A BRIEF HISTORY
«THE LITTLE RED-BRICK SCHOOL »
Americans readily refer to ‘the little red-brick school’ where World War II ended. This little school is now our school.
It can be said that the construction of Roosevelt High School goes back to the French Second Empire, in 1862, the year when the town council, led by Mayor Edouard Werlé, requested the government of Emperor Napoleon III to create a professional school.
Despite the support of Victor Duruy at the Ministry of Education, and because of the opposition of Cardinal-archbishop Gousset, things dragged on. After Gousset’s death the town purchased a site from the Convent of the Capuchin Nuns, where Libergier High School is now located. Thanks to a first credit of 370.000 francs, building work could start the following year.
Its completion was considerably delayed by numerous crises within the town council, and the occupation of the premises under construction by the Prussian forces. Works resumed under the impetus of Mayor Diancourt : the professional school opened in 1875. However its cost was so high for the taxpayers that the municipality had to request state aid. The institution became’ Practical School’ and shifted under the supervision of the Ministry of Trade, an engineering department was added to the business department.
A victim of its success, the school, the first of its kind in France, needed extending. Outbuildings were added between 1902 and 1907. As the buildings were damaged during World War I and converted into a public canteen for the homeless after the armistice, it was decided to build a new institution on Jolicoeur Street in 1926. The ‘Practical School’ opened in 1931. A business school settled there in 1937, aimed at providing local post-secondary training.
World War II brought historical fame to our high school. It hosted General Eisenhower, appointed Commander of the Allied Expeditionary Forces after the Normandy Invasion, and served as his headquarters, where the German plenipotentiary signed the armistice on May 7, 1945, bringing the deadliest conflict ever to an end.

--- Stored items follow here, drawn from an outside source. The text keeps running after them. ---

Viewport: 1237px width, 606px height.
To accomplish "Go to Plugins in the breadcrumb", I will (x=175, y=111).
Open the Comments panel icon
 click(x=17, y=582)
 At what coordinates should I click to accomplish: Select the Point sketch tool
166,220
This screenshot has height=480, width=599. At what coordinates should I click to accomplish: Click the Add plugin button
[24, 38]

The school became a ‘Modern and Technical’ lower secondary school and was supervised by the Ministry of Education. In 1947 a job-training centre was attached to it, it then became a vocational school. It also delivered local continuing vocational training and it became a partner of the National Conservatory of Arts and Crafts.
Jolicoeur Street was renamed President Roosevelt Street in honour of the Allied Forces. The high school was nationalized in 1941, then classified as state high school. Preparatory classes (for the Grandes Ecoles) were created.

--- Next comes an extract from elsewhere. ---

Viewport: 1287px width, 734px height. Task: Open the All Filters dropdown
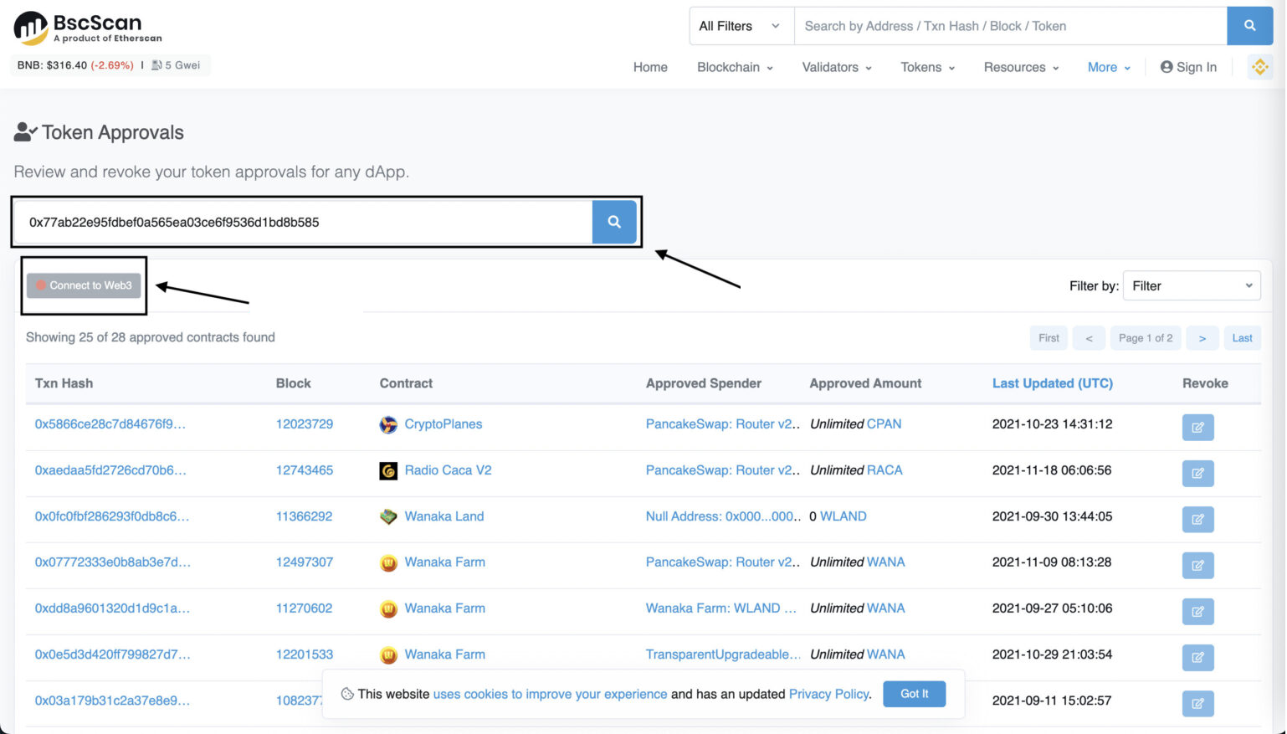(x=741, y=26)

Lower secondary education left the high school and moved to the lower comprehensive school located on Lamouche Street, later, in 1970, the business school moved to the new Croix Rouge university campus. Meanwhile the range of secondary and post-secondary qualification programmes expanded.
While the vocational school moved in turn to the new Val de Murigny High School, as well as the vocational qualification programmes in electronics and boiler making, the job-training programme for pharmacist’s assistants gained its own premises and the continuing vocational training courses were stopped. Secondary and post-secondary programmes diversified. The DPECF, a preliminary accounting diploma (September 1988), the BTS Accounting and Management (1990-1991), post-secondary school vocational qualifications in plastics technology, materials science and metal forming were delivered.
There are now 1800 pupils at Roosevelt High School, 800 of whom are post-secondary students. Vocational degree courses have successfully started, asserting the science and technology calling of the largest high school in Champagne-Ardennes.
Looking back on the past, we realize what considerable task has been fulfilled and we feel somehow proud of living in an establishment that plays such an important part in the heart of the inhabitants of Reims, and that is widely remembered as ‘the little red-brick school’, where the German surrender was signed on May 7, 1945.